*Text passage:*
===============

The Coronavirus Job Retention Scheme (CJRS) has been extended until the end of September 2021.
The UK Government will continue to pay 80% of employees’ usual wages for the hours not worked, up to a cap of £2,500 per month, up to the end of June 2021.
For periods in July, CJRS grants will cover 70% of employees’ usual wages for the hours not worked, up to a cap of £2,187.50.
In August and September, this will then reduce to 60% of employees’ usual wages up to a cap of £1,875.
Employers will need to continue to pay their furloughed employees at least 80% of their usual wages for the hours they do not work during this time, up to a cap of £2,500 per month. This means, for periods between July and September, employers will need to fund the difference between this and the CJRS grants themselves. Employers can also top up wages above the 80% if they wish, but they are not required to do so.
Employers must also continue to pay the associated Employer National Insurance contributions and pension contributions on subsidised furlough pay from their own funds.
CJRS eligibility from May
For periods from 1May 2021 onwards, employers will be able to claim for eligible employees who were on employers’ PAYE payrolls on 2 March 2021. This means they must have made a PAYE Real Time Information (RTI) submission to HMRC between 20 March 2020 and 2 March 2021, notifying us of earnings for that employee.

===============

*Data extract:*
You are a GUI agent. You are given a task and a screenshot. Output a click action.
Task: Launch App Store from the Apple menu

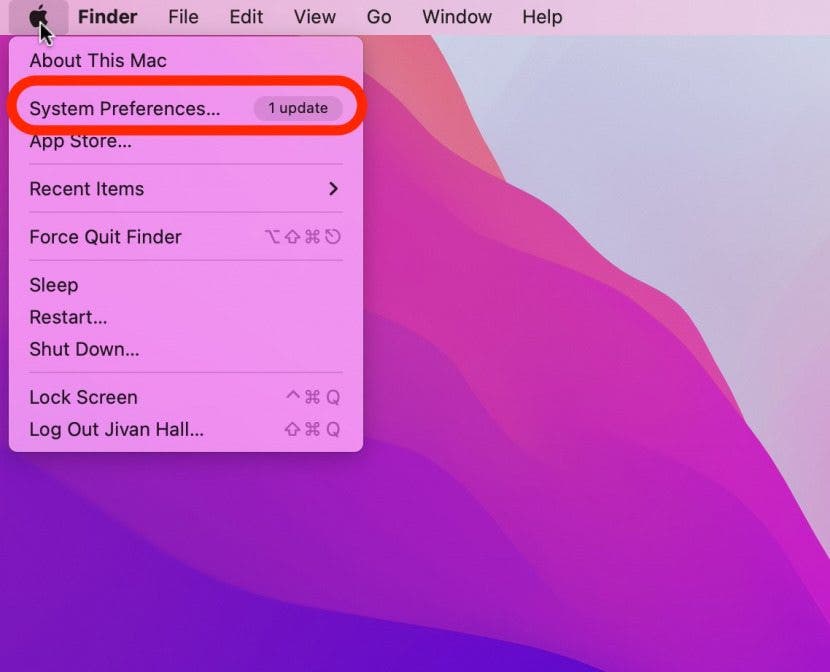[x=80, y=142]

===============

*List of tasks:*
(a) In the text about the Coronavirus Job Retention Scheme, what is the cap on CJRS grants for periods in July?
(b) List every distinct monetary cap stated in the text about the Coronavirus Job Retention Scheme.
(c) Extend the text about the Coronavirus Job Retention Scheme, picking up after its final sentence.

*Answers for the tasks:*
(a) £2,187.50

(b)
£2,500 per month
£2,187.50
£1,875

(c)
February CJRS claims
These claims can be submitted for periods in February. These must be made by Monday 15 March.
Employers can claim before, during or after they process their payroll. If they can, it’s best to make a claim once they’re sure of the exact number of hours their employees worked so they don’t have to amend their claim later.
What you need to do now
1. If you haven’t submitted your claim for January but believe that you have a reasonable excuse for missing the deadline of 15 February, check if you can make a late claim by searching 'claim for wages' on GOV.UK.
2. Submit any claims for February no later than Monday 15 March.
3. Keep records that support the amount of CJRS grants you claim, in case HMRC need to check them.